[Records for this task]
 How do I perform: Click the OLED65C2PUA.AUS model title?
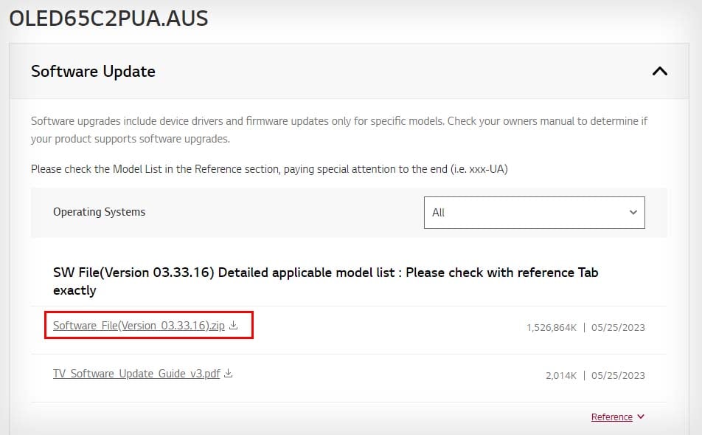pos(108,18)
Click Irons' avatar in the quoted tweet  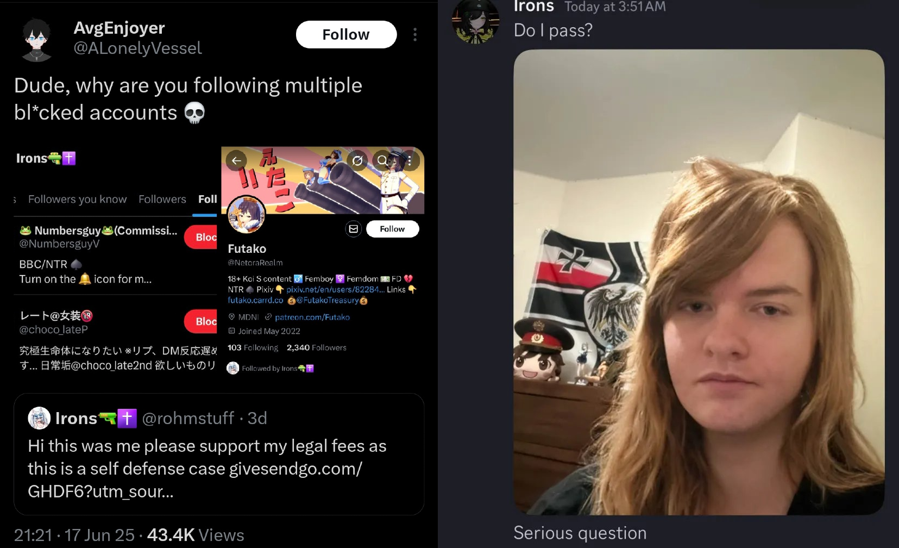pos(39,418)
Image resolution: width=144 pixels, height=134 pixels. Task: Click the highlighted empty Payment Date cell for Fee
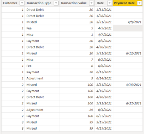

* * *

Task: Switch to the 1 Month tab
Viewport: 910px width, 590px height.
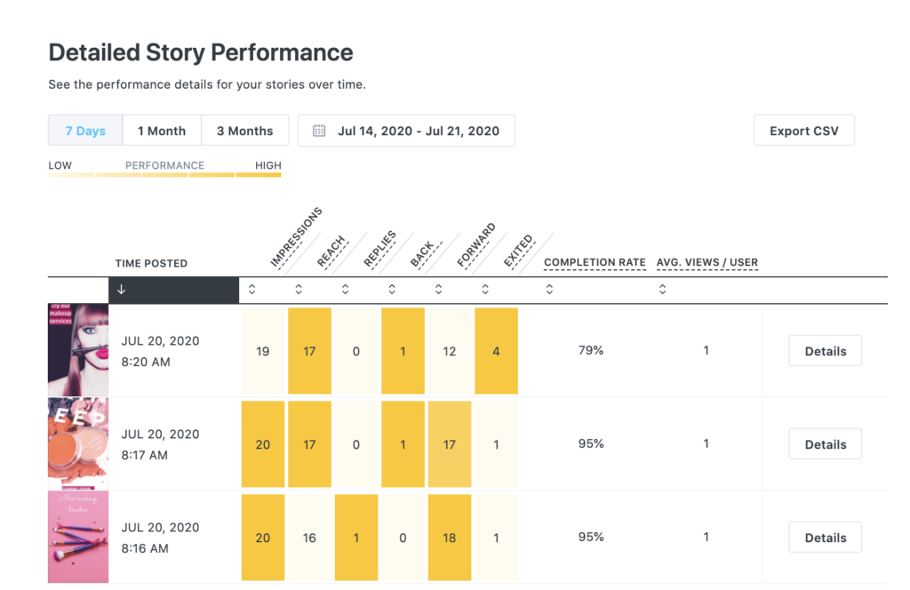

[Problem details] Reproduce every line of the records containing the string "width".

[Expected output]
Image resolution: width=144 pixels, height=134 pixels. Task: Click the highlighted empty Payment Date cell for Fee
Viewport: 910px width, 590px height.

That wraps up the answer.